Deciduous trees and leftover tops from logging are examples of natural feed. Pine tops that are too high for the moose to reach rate as preferred browse after trees are harvested.

Moose care less for spruce twigs, so damage to these trees is relatively rare.

Pine trees produce defence substances that make them less tasty and delay moose digestion. But these substances are not needed when the tree is higher than five meters, and the top is well out of a moose’s reach.

Another reason that moose love leftover pine tops, says Mathisen, is that they have incisor teeth only in their lower jaw. Their food has to be attached to a tree or otherwise stuck or frozen so they can cut and break the branches with their sharp lower incisors and prehensile upper lip.

Untapped food source
One strategy is to fence in the young forest, but Simen Pedersen is afraid it will be too expensive. (Photo: Georg Mathisen)

Moose will take advantage of newly logged areas when new treetops and browse are available.

“This is a huge amount of untapped biomass that is usually crushed or used as underlay for the harvesting equipment. If trees are cut in the winter, the heavy equipment tracks are less of a problem, and it’s easier to provide the moose with the logging leftovers,” Mathisen says.
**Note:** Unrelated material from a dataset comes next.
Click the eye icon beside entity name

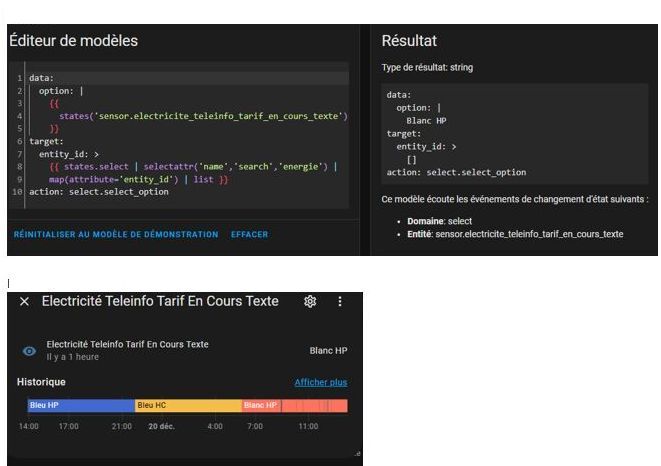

Researchers are experimenting with increasing the amount of moose forage in larger areas and comparing the browsing damage with areas using regular forestry practices.

Lining up for dinner

Game cameras show that moose eat the feed that is set out in the winter. How much depends on the snow depth where logging treetops are available and on moose migration patterns. It also confirms that logging waste is better utilized when harvesting is done in early winter.

According to Mathisen, better utilization when there's snow around may indicate that the moose migrate to the logging areas when less natural browse is available. “But we’ve also observed that moose come to the area even before logging jobs are finished. Logging equipment operators see moose standing there, waiting for the food to be served. Moose have learned that the sound of logging equipment means fresh, fine pine shoots,” she says.

More moose, less food

Changes in agricultural practices are resulting in less moose feed than previously. More moose and limited young growth forest also mean less available food.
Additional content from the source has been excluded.